What you should do
Transcribe each of the rows below word for word, keeping every character, space, and line break unchanged.

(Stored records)

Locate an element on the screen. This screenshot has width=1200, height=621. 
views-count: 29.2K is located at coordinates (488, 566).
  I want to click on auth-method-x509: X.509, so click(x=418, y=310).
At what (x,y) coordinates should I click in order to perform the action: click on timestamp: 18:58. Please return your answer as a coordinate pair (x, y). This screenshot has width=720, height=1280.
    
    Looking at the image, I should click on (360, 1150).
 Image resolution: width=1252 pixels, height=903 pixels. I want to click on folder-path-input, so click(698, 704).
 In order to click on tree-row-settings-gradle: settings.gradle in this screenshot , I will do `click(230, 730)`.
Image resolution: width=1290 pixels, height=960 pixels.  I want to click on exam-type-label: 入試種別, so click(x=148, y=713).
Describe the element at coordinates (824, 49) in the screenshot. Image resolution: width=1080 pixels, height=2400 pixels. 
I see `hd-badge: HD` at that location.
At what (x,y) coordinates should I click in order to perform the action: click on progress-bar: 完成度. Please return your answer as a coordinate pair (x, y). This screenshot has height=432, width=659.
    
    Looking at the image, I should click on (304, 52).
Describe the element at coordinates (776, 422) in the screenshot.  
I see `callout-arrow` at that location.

Finished task
Locate an element on the screen. This screenshot has width=1200, height=621. 
views-count: 29.2K is located at coordinates (488, 566).
  I want to click on auth-method-x509: X.509, so click(x=418, y=310).
At what (x,y) coordinates should I click in order to perform the action: click on timestamp: 18:58. Please return your answer as a coordinate pair (x, y). This screenshot has width=720, height=1280.
    
    Looking at the image, I should click on (360, 1150).
 Image resolution: width=1252 pixels, height=903 pixels. I want to click on folder-path-input, so click(698, 704).
 In order to click on tree-row-settings-gradle: settings.gradle in this screenshot , I will do `click(230, 730)`.
Image resolution: width=1290 pixels, height=960 pixels.  I want to click on exam-type-label: 入試種別, so click(x=148, y=713).
Describe the element at coordinates (824, 49) in the screenshot. Image resolution: width=1080 pixels, height=2400 pixels. 
I see `hd-badge: HD` at that location.
At what (x,y) coordinates should I click in order to perform the action: click on progress-bar: 完成度. Please return your answer as a coordinate pair (x, y). This screenshot has height=432, width=659.
    
    Looking at the image, I should click on (304, 52).
Describe the element at coordinates (776, 422) in the screenshot.  
I see `callout-arrow` at that location.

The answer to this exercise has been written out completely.